I'm back with another stupid episode. I moved last summer from my tin trailer into a lovely rental home here in Las Vegas. However for many reasons I have yet to fully unpack my stuff properly.
I fell in love with a Mihec mold recently and bought it. It is supposed to cast 130 gr 9mm boolits without lube grooves. It is designed to allow easy powder coating of the boolit and thereby negate the lube that smokes up so badly.
I got busy and cast about 600 or so of these babies in the 8 cavity mold. They were beautiful. I then PC'd about 500 of them in a nice Bacon Grease color coating. I was proud of myself for doing such a good job. I then set up my new Dillon XL 650 press and proceeded to load 300 or so with a loading of 5.6 Gr of AA #5 and a OAL of 1.075. After I had boxed the last of 6 boxes of new ammo I decided to put one into the chamber of my Browning Hi-Power.

- Material:
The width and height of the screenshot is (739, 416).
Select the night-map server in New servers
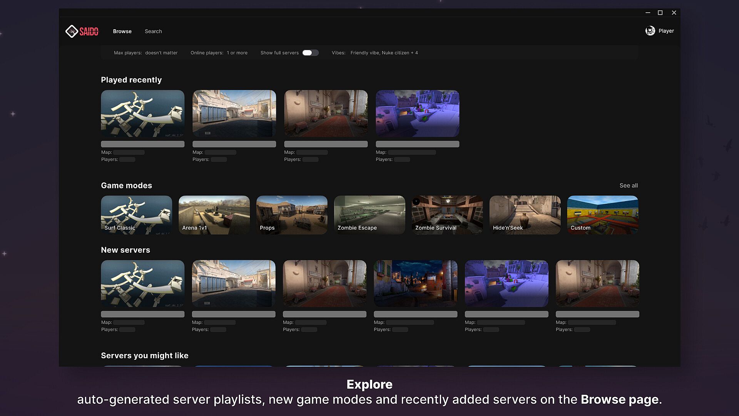point(415,283)
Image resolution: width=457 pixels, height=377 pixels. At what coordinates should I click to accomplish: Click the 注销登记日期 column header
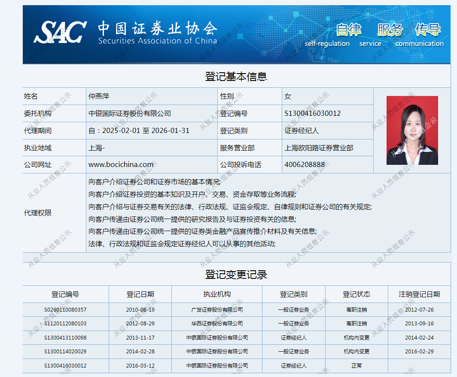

- Tasks for this exercise:
1/ Name each piece of equipment that the reloading post identifies by its maker's name.
2/ Reproduce the reloading post word for word, starting at "I got busy and" and ending at "my Browning Hi-Power.".

- Results for each task:
1/
- Mihec mold
- Dillon XL 650 press
- Browning Hi-Power

2/
I got busy and cast about 600 or so of these babies in the 8 cavity mold. They were beautiful. I then PC'd about 500 of them in a nice Bacon Grease color coating. I was proud of myself for doing such a good job. I then set up my new Dillon XL 650 press and proceeded to load 300 or so with a loading of 5.6 Gr of AA #5 and a OAL of 1.075. After I had boxed the last of 6 boxes of new ammo I decided to put one into the chamber of my Browning Hi-Power.